WHAT YOU WILL DO >> Straight copy, no pictures: transcribe each entry as it stands.

※ ※ ※

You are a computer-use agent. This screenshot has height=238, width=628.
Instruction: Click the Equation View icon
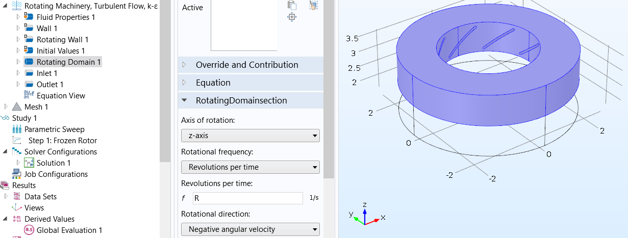click(x=29, y=95)
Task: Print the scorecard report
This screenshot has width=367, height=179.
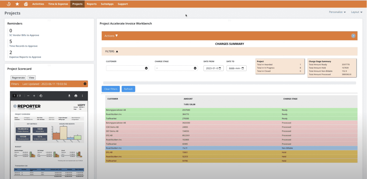Action: point(75,95)
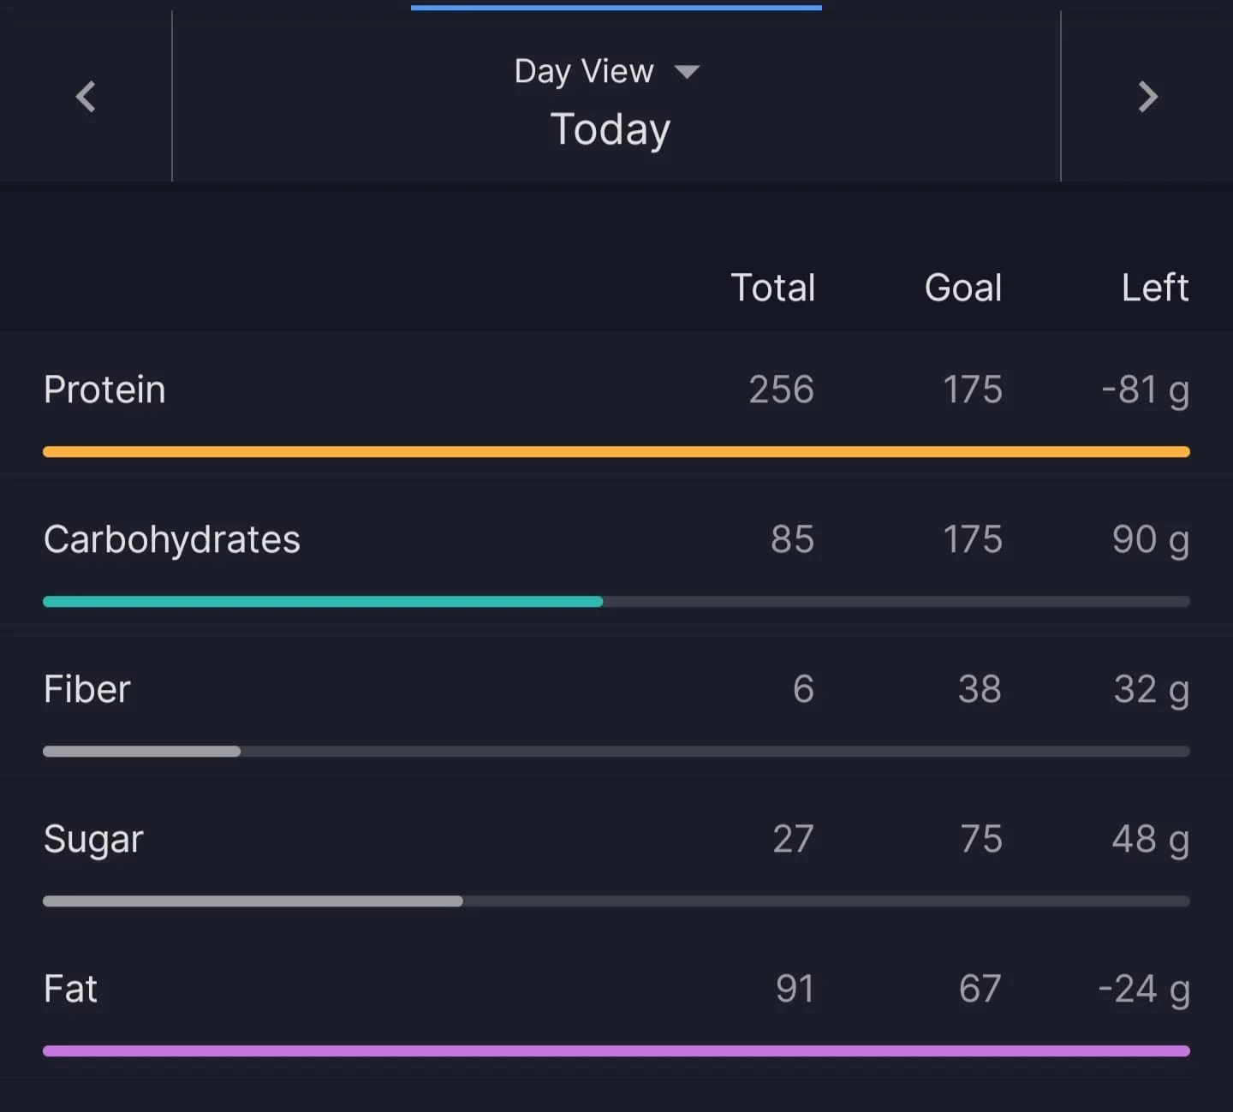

※ ※ ※

OUTPUT FOR THIS EXERCISE >>
You are a computer-use agent. This screenshot has height=238, width=628.
Instruction: Click the Equation View icon
click(x=29, y=95)
Task: Print the scorecard report
This screenshot has width=367, height=179.
Action: point(75,95)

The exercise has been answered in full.